**Exercise A**:
In the excerpt on the privilege of genius, who is credited with the Latin phrase "prudens interrogatio dimidium scientiæ"?
**Exercise B**:
Render the rows as a Markdown table with columns No. and Line, beginning with the line that contains "Where should I click to: Click the 18" and continuing through the end of the rows. Number each line, skip any blank ones, and leave the pictures out.

**Supplied text**:

Vol. V. Nineteenth Century
 
The Privilege of Genius
By Samuel Taylor Coleridge (1772–1834)
 
From The Friend

BUT how shall I avert the scorn of those critics who laugh at the oldness of my topics, evil and good, necessity and arbitrement, immortality and the ultimate aim? By what shall I regain their favour? My themes must be new, a French constitution; a balloon; a change of ministry; a fresh batch of kings on the Continent, or of peers in our happier island; or who had the best of it of two parliamentary gladiators, and whose speech, on the subject of Europe bleeding at a thousand wounds, or our own country struggling for herself and all human nature was cheered by the greatest number of “laughs,” “loud laughs,” and “very loud laughs”: (which, carefully marked by italics, form most conspicuous and strange parentheses in the newspaper reports). Or if I must be philosophical, the last chemical discoveries, provided I do not trouble my reader with the principle which gives them their highest interest, and the character of intellectual grandeur to the discoverer; or the last shower of stones, and that they were supposed, by certain philosophers, to have been projected from some volcano in the moon, taking care, however, not to add any of the cramp reasons for this opinion! Something new, however, it must be, quite new and quite out of themselves! for whatever is within them, whatever is deep within them, must be as old as the first dawn of human reason. But to find no contradiction in the union of old and new, to contemplate the Ancient of Days with feelings as fresh as if they sprang forth at His own fiat, this characterises the minds that feel the riddle of the world, and may help to unravel it! To carry on the feelings of childhood into the powers of manhood, to combine the child’s sense of wonderment and novelty with the appearances which every day for perhaps forty years has rendered familiar,
        With sun and moon and stars throughout the year,
And man and woman—
this is the character and privilege of genius, and one of the marks which distinguish genius from talent. And so to represent familiar objects as to awaken the minds of others to a like freshness of sensation concerning them (that constant accompaniment of mental, no less than of bodily convalescence)—to the same modest questioning of a self-discovered and intelligent ignorance, which like the deep and massy foundations of a Roman bridge, forms half of the whole structure (prudens interrogatio dimidium scientiæ, says Lord Bacon)—this is the prime merit of genius, and its most unequivocal mode of manifestation. Who has not, a thousand times, seen it snow upon water? Who has not seen it with a new feeling, since he has read Burns’s comparison of sensual pleasure to
                  the snowfall in the river,
A moment white—then melts for ever!

**Supplied data**:

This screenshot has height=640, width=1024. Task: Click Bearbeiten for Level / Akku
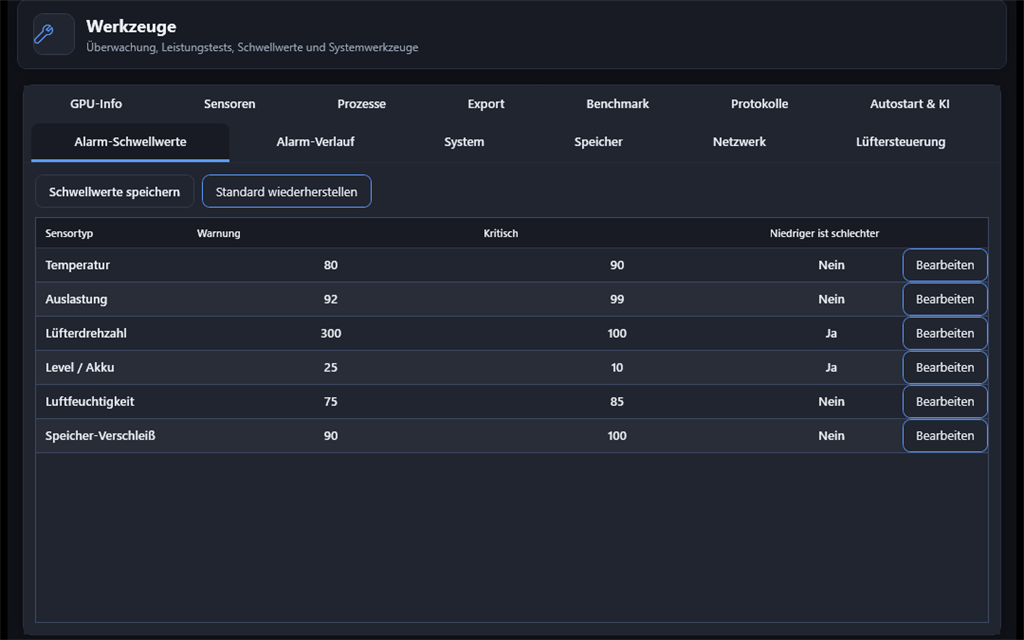[945, 367]
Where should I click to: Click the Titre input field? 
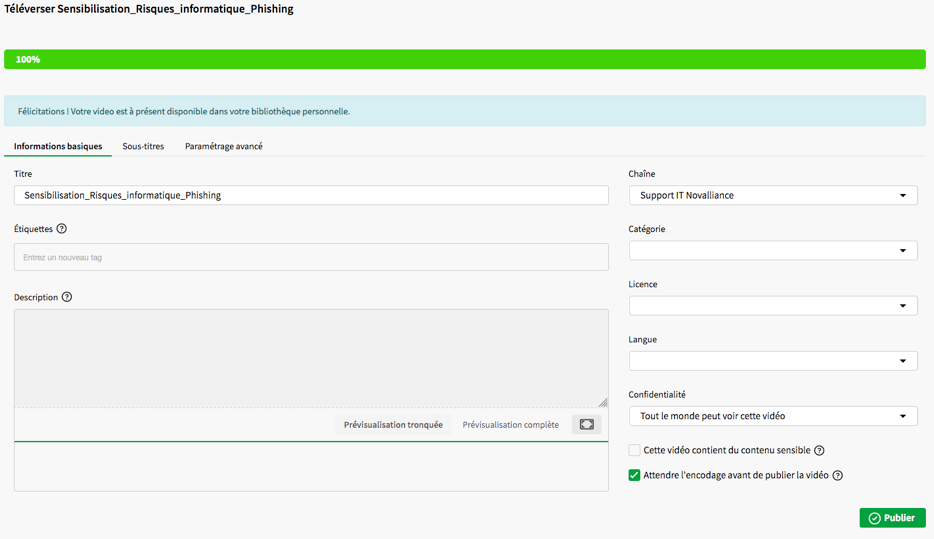tap(311, 196)
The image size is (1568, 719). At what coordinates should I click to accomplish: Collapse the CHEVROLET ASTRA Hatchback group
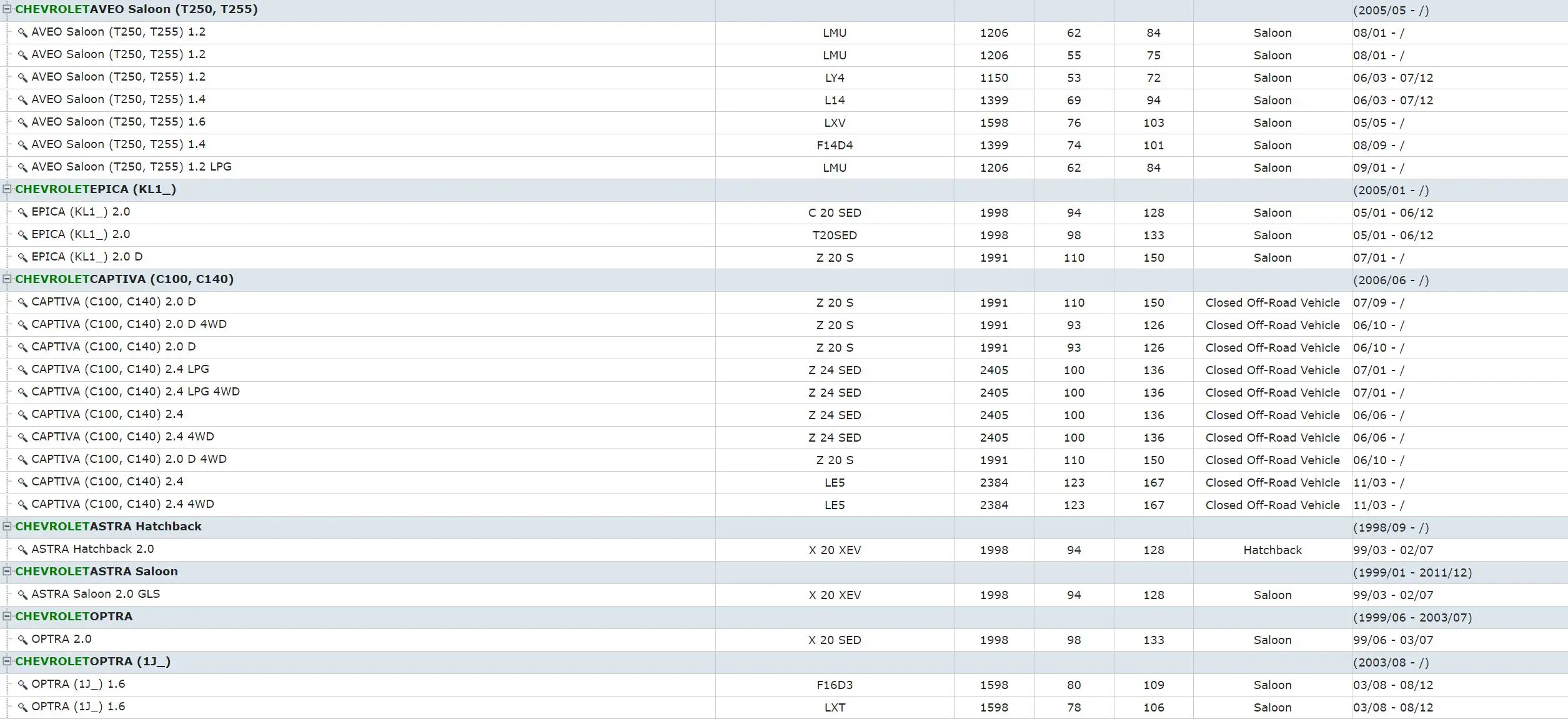click(x=7, y=527)
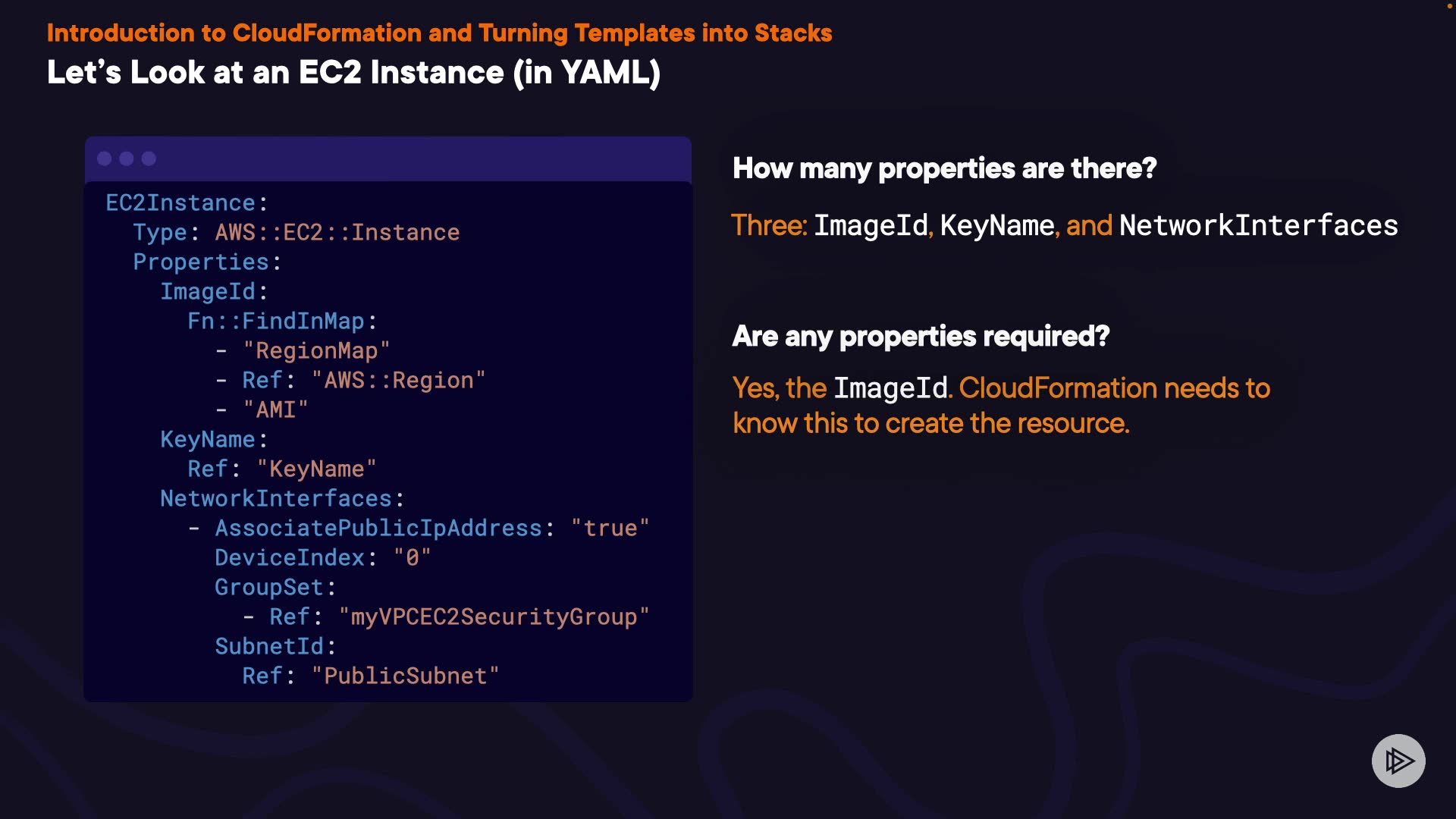Click the middle dot in code window header

pyautogui.click(x=127, y=158)
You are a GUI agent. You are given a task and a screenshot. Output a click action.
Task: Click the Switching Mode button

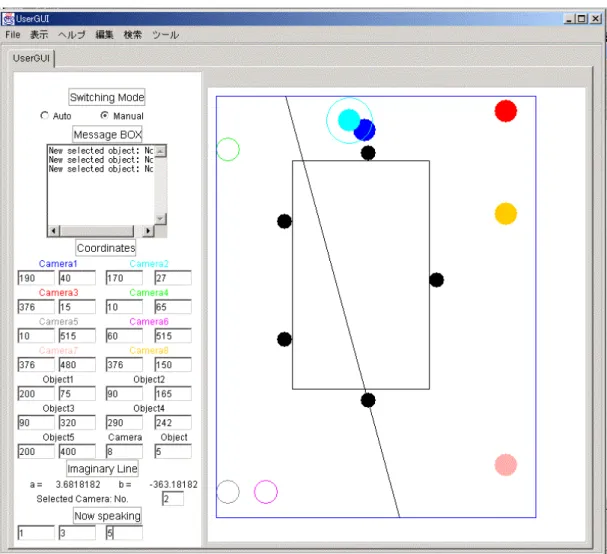(x=107, y=97)
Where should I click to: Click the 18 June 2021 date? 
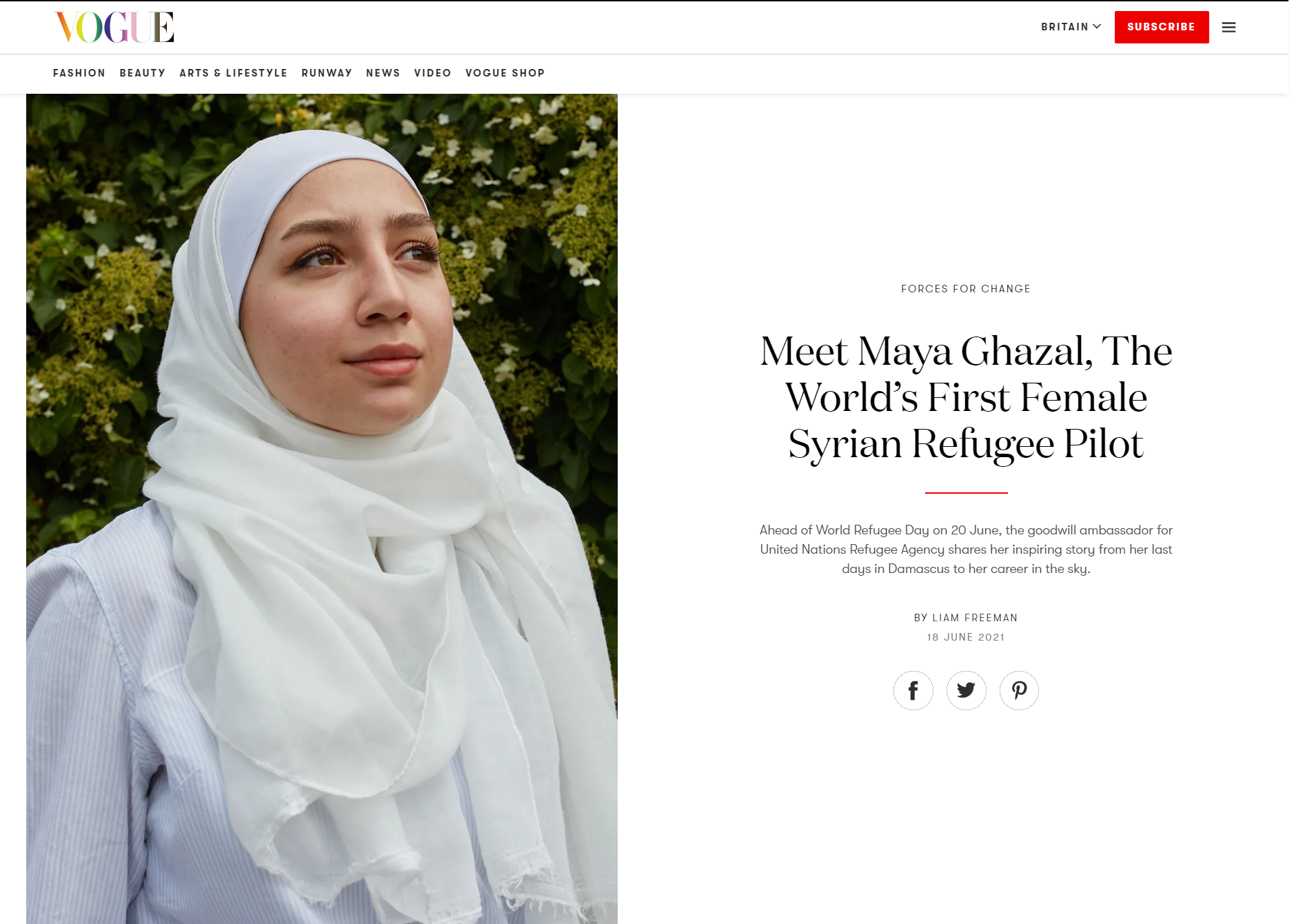pos(966,637)
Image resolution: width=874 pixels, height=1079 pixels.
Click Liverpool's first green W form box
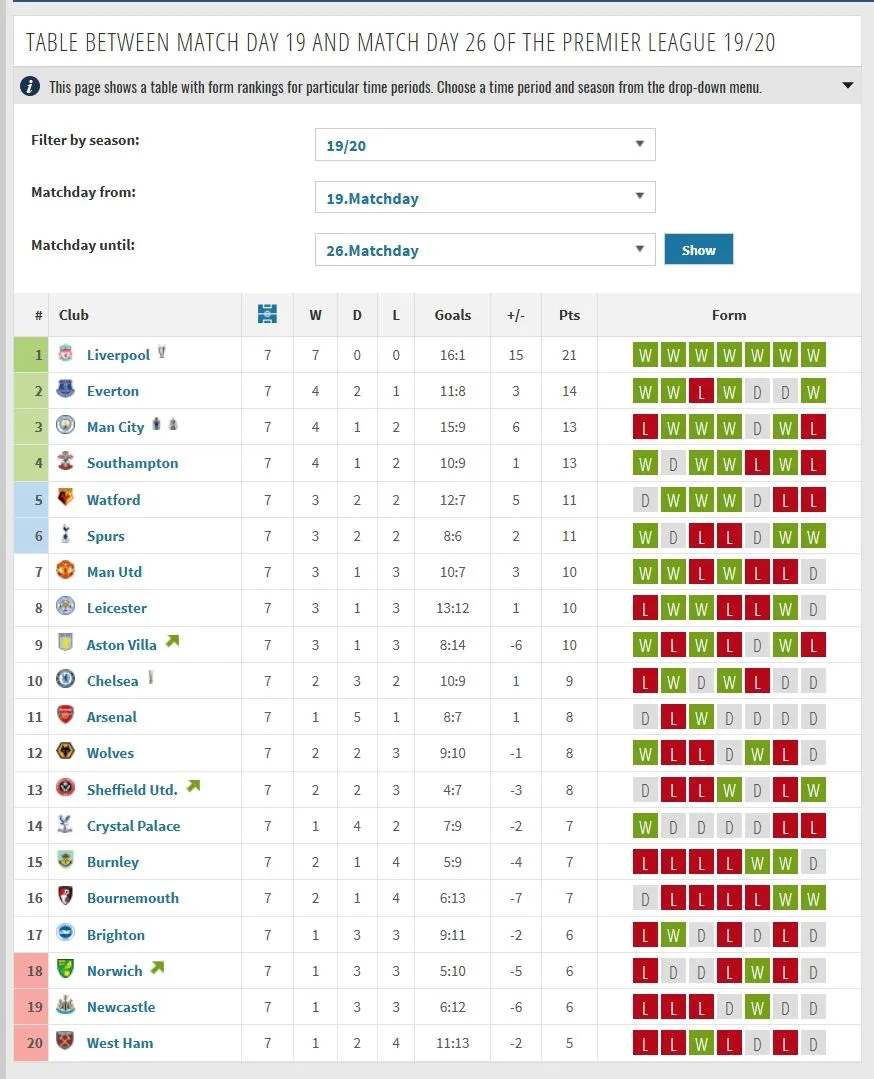tap(645, 355)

**Full answer A**:
Lord Bacon.

**Full answer B**:
| No. | Line |
|---|---|
| 1 | Where should I click to: Click the 18 June 2021 date?  |
| 2 | pos(966,637) |
| 3 | Image resolution: width=874 pixels, height=1079 pixels. |
| 4 | Click Liverpool's first green W form box |
| 5 | tap(645, 355) |